With all the buzz over the ‘intelligent design’ (ID) controversy in recent years, (including the inevitable courtroom tussles) the ‘spillover’ from the media attention has flowed into other countries as well. So, too, unfortunately, has some of the nonsense aimed at the ID concept. Not surprisingly, this catches biblical creationism (the real target; creationists have long utilized design/complexity arguments against evolution) in the crossfire.

Even though most prominent IDers (many of whom are not Christians) actively distance themselves from the real history in Genesis, the alarm the movement has caused is because it is perceived as biblical creationism ‘dressed up’. (The real threat to the humanists is the Bible, as they are desperate not to give it even the slightest credibility.)
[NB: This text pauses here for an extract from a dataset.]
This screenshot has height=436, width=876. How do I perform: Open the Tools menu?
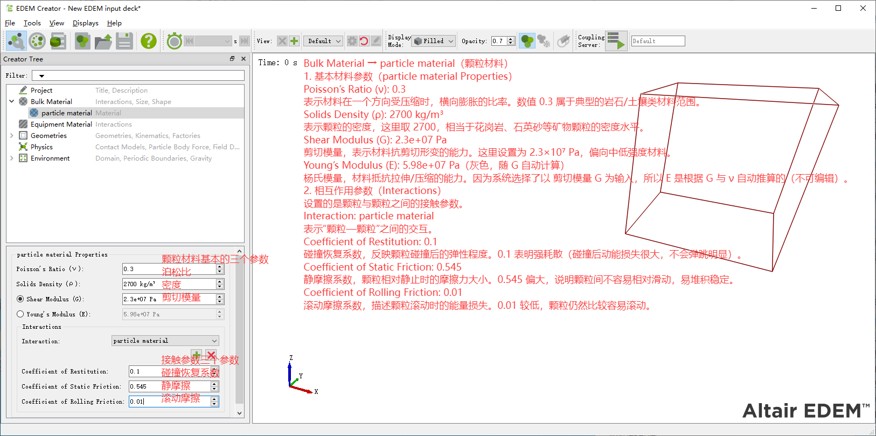click(32, 23)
ID has its flaws and shortcomings (see CMI’s views on the Intelligent Design Movement) but the attacks on ID, like those on unabashed biblical creation (because that’s what most critics are, in their minds, in fact attacking), tend to be short on reasoned discussion and long on what are known as ‘sound bites’. This is a concept invented by politicians in an age in which they only have a short time of exposure in the media (e.g. the evening TV news) to get a message across. Unable to explain their position carefully, they need to use their few seconds to get across a ‘chunk’ of commentary, a ‘brief bite of sound’ which will have the desired effect.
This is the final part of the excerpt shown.